A guest enters through a door that wards off evil spirits with an eye amulet in the doorknob; one’s first impression is it’s one part library, one part living room. When tea is offered, it may very well be one cute little part café, too. A low sofa in one corner, piled with pillows, sits caddy-corner to a window, whose curtains are either thrust open to let in natural light or closed for a softer, darker ambiance. An intricate wicker chair, sometimes decorated as a throne for special events, is a centerpiece in the living room. Upstairs is an herbal apothecary. It all smells just so good.

This is where Everett operates her business, Knead and Seed, which she describes as “a wellness center that focuses on aligning your mind, body and spirit through multiple modalities.” A modality is another term for method or technique; examples of modalities, in the case of Knead and Seed, include massage therapy, herbalism, reiki, aura photography, astrology and what Everett calls “elevation” or spiritual education. She also makes house calls for massage therapy.

She opened the business in July of 2017 and it has grown quickly, she says, through word of mouth and social media outreach. She started first with massage therapy before branching out with her other talents and abilities.

“I’ve been fortunate with the growth in such a short amount of time,” Everett said. “It’s all felt really organic and natural in a no-pressure situation.”

One of her most popular offerings is her Women’s Goddess Circles, held at the full moon and new moon each month. Twelve women take part each time, sharing stories, chanting mantras, exercising their minds and bodies, dancing, motivating each other and honoring a different goddess each time.

“It has really been empowering to be able to sit in a room with 12 other women, hear their stories and have them be so supportive of each other, which I think a lot of women out here don’t feel like they have,” Everett said.

Everett, a 2004 graduate of Pierson High School, traces her interest in astrology back to being 13 years old and hanging out at Metaphysical Books and Tools on Main Street, which closed in 2005. But she says the proclivity toward astrology has run in her family for several generations.

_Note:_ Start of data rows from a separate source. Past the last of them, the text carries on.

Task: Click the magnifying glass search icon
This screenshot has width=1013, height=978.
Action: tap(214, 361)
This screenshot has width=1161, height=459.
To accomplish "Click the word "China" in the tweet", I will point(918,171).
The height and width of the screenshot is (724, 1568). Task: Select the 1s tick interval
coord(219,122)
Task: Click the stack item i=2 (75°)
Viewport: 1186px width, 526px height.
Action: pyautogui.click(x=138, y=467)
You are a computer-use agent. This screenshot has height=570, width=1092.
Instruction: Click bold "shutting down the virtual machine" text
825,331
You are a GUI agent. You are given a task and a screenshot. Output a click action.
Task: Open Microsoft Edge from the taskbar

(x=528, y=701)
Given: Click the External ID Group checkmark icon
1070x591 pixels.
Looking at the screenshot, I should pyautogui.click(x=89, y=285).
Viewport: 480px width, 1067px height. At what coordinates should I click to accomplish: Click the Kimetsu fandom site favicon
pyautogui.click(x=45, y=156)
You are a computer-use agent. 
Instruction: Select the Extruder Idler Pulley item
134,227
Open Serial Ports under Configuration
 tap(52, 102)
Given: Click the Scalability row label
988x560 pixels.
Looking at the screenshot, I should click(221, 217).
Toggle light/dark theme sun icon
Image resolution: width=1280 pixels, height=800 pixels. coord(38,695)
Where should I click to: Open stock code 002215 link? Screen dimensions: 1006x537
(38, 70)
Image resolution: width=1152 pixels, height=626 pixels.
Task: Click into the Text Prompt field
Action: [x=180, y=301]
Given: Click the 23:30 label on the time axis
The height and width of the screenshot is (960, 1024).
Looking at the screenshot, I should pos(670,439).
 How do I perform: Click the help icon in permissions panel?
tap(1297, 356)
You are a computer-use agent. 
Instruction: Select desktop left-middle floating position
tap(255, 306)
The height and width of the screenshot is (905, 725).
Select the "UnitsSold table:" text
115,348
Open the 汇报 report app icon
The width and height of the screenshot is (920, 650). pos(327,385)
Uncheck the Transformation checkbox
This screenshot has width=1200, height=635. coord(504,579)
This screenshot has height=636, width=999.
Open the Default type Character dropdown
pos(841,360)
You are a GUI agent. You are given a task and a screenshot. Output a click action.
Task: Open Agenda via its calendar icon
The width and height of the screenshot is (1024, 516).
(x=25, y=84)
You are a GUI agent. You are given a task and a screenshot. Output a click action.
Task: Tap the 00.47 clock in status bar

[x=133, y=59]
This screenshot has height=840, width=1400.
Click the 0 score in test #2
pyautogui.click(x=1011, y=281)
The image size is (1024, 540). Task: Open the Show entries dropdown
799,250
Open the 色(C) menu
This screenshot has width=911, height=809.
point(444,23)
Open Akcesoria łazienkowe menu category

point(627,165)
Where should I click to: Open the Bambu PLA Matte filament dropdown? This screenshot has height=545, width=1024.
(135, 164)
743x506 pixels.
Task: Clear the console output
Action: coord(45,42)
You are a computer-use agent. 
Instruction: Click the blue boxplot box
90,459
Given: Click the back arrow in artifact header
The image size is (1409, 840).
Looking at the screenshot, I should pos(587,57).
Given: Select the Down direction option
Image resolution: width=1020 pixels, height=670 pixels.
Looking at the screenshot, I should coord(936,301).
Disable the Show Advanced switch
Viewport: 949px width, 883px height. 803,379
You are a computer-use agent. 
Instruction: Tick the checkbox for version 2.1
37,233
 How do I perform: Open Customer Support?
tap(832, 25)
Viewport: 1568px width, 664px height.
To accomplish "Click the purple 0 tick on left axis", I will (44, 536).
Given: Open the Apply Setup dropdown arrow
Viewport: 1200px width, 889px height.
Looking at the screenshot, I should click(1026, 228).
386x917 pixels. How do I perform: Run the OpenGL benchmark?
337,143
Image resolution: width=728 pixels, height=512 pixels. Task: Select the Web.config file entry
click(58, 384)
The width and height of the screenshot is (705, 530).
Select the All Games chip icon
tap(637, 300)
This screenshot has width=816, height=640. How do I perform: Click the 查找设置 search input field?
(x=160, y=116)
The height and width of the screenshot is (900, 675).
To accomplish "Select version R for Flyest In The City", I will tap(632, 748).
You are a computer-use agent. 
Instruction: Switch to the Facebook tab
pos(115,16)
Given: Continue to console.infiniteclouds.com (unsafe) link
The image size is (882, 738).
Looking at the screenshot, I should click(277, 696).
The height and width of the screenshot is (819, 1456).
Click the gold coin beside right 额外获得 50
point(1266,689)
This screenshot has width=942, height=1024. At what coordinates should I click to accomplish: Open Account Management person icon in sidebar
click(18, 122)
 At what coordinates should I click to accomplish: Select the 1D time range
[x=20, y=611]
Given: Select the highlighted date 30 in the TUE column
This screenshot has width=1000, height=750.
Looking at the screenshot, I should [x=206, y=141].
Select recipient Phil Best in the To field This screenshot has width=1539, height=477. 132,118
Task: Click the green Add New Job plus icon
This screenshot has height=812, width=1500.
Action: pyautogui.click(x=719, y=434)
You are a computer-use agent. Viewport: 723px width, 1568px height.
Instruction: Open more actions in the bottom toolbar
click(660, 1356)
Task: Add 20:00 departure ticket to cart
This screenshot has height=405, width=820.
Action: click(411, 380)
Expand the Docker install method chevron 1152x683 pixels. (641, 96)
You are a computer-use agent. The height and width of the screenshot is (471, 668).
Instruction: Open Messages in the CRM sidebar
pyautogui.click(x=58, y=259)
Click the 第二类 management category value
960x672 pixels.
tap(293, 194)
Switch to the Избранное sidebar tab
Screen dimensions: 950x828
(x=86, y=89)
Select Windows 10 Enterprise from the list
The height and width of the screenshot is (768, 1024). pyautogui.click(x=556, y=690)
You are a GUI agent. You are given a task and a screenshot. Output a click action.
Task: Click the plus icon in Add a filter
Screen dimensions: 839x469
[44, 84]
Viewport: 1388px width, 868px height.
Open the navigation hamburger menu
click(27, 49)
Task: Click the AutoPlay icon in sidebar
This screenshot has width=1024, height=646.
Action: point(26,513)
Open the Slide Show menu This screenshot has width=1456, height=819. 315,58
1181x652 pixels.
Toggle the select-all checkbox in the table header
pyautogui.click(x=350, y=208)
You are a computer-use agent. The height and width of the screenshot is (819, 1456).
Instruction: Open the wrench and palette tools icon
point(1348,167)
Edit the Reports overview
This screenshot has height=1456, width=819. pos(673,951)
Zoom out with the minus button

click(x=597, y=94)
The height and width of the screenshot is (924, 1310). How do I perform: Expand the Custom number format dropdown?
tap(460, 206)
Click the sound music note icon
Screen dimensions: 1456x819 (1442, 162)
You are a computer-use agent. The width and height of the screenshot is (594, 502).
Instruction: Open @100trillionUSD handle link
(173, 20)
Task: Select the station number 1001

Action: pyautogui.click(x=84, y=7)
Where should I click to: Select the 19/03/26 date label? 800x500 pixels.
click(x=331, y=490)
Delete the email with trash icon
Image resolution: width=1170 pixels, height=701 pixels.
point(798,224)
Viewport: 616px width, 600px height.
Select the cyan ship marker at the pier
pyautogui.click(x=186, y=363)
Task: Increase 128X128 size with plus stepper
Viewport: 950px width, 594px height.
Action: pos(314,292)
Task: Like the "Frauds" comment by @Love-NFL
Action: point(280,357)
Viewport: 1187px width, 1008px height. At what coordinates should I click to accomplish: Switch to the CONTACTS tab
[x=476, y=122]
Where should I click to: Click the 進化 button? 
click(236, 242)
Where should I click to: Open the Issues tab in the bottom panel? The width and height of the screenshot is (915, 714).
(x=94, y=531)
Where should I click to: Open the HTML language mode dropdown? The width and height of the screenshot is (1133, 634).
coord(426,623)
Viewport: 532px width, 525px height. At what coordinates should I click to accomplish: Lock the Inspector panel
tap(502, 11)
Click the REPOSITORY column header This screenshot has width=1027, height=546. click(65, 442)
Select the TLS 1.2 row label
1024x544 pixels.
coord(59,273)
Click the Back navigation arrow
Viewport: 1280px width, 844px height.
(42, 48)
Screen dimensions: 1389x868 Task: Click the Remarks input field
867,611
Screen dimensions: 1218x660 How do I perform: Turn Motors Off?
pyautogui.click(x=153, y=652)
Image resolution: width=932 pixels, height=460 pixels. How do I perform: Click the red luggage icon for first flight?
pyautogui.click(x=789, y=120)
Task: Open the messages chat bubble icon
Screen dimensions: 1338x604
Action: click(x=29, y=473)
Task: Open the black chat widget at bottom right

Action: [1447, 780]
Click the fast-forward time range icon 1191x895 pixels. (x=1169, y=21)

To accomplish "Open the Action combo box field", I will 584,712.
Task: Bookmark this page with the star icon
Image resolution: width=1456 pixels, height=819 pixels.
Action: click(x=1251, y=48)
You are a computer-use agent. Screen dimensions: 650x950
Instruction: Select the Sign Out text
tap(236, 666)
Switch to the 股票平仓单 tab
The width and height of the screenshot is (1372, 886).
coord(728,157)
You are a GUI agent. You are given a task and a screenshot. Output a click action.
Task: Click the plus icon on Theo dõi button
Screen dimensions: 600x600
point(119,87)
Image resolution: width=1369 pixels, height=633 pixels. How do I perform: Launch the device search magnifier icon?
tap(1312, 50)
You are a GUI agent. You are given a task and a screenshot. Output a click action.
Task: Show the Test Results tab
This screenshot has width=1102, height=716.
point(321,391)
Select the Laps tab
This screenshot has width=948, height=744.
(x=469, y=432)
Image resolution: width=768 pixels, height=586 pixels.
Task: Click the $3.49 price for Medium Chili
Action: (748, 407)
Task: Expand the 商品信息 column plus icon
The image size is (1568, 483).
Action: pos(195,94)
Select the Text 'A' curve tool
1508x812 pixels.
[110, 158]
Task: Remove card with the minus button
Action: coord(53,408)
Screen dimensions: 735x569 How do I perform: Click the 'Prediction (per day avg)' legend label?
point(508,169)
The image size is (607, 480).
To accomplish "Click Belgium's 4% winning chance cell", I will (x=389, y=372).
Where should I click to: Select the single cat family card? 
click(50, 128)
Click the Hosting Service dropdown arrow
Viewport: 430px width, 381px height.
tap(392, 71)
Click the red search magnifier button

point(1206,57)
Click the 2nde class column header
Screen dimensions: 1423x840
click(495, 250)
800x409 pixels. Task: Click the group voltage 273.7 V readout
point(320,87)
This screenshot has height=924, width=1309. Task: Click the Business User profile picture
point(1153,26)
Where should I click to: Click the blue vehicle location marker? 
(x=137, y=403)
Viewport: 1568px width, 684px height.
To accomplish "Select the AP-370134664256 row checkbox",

As an herbalist, she makes custom tea blends for people, as well as potions, spells and rituals.

“There’s no real access to these magical things, and they’re very powerful,” Everett said. “I only do positive, and I don’t believe in any kind of bad magic or energy. I don’t believe in doing harm to others.”

She likens herbalism to “making your own medicine,” but she is careful to note that it’s not intended to treat, cure or diagnose actual diseases or illnesses. “If I am concerned about something, I always err on the side of caution and recommend talking to a doctor,” she said.

When she does massage therapy, she offers Swedish massage, Asian-style massages and adds crystals and aromatherapy if her clients desire them. When she does astrological readings for people, she says it’s her goal to make it “tangible” for people. “It’s like learning a foreign language,” said Everett, who also writes personal horoscopes for clients.

While Everett does have some clients who are men, Knead and Seed does draw more women as clients. She says she is lucky enough to have a flexible schedule, allowing her to maximize her own personal time and family time with her husband, Tom, and her six-year-old son, Jackson.

Her future goals include working with younger women and girls, offering workshops on crystals and crown-making. She is also offering a retreat, the “Venus Rising” in North Carolina in June, along with Kitty Cavalier, a noted expert in expert in embodied living and feminine sensuality.

“Knead and Seed is more than I ever could have imagined,” Everett said. “Most people come in here and tell me they feel safe and calm. That feels really good.”